"""

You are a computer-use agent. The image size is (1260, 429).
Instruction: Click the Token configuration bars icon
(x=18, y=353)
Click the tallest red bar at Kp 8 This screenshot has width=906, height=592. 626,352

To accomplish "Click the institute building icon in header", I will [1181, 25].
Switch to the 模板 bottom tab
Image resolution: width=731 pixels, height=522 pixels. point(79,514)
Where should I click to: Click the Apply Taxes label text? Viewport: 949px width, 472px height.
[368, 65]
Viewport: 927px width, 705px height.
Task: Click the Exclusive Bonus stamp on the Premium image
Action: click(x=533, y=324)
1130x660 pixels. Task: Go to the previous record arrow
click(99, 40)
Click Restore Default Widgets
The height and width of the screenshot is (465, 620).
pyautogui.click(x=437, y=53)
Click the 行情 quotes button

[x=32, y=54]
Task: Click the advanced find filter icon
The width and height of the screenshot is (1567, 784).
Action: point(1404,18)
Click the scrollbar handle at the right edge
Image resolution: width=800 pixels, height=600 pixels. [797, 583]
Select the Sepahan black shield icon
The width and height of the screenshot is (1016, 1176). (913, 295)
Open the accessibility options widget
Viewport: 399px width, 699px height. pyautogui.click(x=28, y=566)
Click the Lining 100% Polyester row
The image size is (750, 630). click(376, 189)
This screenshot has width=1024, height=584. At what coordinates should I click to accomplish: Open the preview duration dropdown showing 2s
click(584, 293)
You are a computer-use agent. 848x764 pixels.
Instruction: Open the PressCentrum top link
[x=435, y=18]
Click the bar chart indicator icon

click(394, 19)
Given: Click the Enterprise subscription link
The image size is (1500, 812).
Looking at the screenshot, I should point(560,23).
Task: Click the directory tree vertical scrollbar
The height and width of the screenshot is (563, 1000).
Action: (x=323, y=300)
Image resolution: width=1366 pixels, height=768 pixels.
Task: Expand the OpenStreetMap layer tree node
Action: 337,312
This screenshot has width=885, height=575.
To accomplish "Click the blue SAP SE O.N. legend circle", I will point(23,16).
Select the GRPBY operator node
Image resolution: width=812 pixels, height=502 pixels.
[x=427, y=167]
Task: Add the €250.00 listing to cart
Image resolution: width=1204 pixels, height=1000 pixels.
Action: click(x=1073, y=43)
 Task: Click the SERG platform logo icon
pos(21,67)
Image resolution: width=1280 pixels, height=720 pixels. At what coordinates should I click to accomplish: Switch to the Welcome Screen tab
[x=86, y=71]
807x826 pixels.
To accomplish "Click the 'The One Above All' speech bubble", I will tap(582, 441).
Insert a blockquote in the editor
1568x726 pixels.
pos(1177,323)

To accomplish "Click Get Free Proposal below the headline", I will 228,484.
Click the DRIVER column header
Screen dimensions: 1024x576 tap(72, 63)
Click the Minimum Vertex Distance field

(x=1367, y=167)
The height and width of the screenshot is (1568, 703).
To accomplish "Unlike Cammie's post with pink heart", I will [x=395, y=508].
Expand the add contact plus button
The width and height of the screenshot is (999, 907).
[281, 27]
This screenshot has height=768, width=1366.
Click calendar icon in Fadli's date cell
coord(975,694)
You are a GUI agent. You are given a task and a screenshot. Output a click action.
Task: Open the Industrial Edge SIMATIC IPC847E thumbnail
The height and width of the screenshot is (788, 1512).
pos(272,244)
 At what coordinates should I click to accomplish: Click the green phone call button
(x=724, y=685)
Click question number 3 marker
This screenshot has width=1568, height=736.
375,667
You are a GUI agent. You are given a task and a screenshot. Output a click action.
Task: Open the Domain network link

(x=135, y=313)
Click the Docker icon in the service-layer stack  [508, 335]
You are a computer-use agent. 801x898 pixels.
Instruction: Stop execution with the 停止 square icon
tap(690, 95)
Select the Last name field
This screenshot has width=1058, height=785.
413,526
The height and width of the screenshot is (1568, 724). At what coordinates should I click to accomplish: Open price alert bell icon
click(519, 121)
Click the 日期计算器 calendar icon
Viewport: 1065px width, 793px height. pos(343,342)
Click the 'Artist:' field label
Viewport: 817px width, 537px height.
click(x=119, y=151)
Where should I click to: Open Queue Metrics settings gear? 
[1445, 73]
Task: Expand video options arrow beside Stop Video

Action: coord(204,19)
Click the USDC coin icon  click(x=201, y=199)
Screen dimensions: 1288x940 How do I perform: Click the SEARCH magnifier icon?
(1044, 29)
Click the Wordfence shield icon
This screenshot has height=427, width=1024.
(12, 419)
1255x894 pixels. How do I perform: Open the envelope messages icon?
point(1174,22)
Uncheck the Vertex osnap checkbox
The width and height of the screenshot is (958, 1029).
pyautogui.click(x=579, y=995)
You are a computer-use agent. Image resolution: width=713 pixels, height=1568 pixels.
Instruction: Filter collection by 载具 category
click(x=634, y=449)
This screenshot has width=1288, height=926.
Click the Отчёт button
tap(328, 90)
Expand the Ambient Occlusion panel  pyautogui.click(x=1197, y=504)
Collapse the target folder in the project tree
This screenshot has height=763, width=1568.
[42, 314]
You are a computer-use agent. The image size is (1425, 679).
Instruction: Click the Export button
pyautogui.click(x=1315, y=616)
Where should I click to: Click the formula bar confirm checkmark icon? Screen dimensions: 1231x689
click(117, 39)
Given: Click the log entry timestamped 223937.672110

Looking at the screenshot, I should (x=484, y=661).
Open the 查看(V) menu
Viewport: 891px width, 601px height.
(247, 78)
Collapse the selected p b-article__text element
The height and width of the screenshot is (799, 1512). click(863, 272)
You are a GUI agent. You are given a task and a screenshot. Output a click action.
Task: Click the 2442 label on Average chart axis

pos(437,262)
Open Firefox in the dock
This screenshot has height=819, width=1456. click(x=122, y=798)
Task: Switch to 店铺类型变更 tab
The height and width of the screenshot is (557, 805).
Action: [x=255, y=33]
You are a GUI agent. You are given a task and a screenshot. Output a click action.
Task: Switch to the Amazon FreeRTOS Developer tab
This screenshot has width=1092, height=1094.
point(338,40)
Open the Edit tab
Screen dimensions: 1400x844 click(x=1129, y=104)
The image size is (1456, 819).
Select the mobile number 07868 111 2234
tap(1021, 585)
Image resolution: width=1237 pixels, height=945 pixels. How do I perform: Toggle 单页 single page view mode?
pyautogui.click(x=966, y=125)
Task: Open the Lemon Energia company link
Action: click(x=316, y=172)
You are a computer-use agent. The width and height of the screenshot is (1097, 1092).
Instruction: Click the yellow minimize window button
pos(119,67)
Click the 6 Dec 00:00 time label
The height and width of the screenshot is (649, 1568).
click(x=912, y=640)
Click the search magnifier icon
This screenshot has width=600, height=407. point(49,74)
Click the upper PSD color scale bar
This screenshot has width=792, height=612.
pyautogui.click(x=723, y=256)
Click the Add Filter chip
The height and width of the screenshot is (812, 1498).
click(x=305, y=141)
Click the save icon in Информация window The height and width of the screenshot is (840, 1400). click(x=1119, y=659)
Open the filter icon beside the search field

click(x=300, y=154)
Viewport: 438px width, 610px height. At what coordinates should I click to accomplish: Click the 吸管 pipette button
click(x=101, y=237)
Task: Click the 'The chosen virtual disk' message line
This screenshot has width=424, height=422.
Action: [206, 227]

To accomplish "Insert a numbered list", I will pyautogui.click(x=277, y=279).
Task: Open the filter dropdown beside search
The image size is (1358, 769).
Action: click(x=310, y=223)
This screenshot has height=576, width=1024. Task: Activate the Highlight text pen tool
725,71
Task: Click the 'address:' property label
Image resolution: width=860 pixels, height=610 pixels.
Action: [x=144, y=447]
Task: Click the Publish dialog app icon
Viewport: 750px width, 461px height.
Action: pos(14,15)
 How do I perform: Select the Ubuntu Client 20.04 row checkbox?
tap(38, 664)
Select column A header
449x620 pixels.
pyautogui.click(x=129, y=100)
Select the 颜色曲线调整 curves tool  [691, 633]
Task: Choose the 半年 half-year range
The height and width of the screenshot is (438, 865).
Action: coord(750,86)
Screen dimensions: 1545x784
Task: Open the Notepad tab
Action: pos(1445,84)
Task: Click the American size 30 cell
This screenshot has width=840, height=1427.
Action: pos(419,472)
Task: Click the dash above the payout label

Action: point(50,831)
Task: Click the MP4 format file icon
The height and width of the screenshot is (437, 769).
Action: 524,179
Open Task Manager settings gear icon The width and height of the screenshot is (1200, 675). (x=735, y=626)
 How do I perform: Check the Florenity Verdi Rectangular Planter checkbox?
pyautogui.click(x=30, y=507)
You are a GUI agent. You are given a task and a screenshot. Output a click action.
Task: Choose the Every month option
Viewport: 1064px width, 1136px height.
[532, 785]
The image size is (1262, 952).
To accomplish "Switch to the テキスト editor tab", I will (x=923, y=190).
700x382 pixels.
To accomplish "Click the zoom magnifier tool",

"""

WHAT YOU SHOULD DO: Output the material as a Markdown table with the columns Row and Line, starting with its first line and going on through the line containing "[x=32, y=54]". Number each line in order, and leave out blank lines.

ANSWER TO THE EXERCISE:
| Row | Line |
|---|---|
| 1 | You are a computer-use agent. The image size is (1260, 429). |
| 2 | Instruction: Click the Token configuration bars icon |
| 3 | (x=18, y=353) |
| 4 | Click the tallest red bar at Kp 8 This screenshot has width=906, height=592. 626,352 |
| 5 | To accomplish "Click the institute building icon in header", I will [1181, 25]. |
| 6 | Switch to the 模板 bottom tab |
| 7 | Image resolution: width=731 pixels, height=522 pixels. point(79,514) |
| 8 | Where should I click to: Click the Apply Taxes label text? Viewport: 949px width, 472px height. |
| 9 | [368, 65] |
| 10 | Viewport: 927px width, 705px height. |
| 11 | Task: Click the Exclusive Bonus stamp on the Premium image |
| 12 | Action: click(x=533, y=324) |
| 13 | 1130x660 pixels. Task: Go to the previous record arrow |
| 14 | click(99, 40) |
| 15 | Click Restore Default Widgets |
| 16 | The height and width of the screenshot is (465, 620). |
| 17 | pyautogui.click(x=437, y=53) |
| 18 | Click the 行情 quotes button |
| 19 | [x=32, y=54] |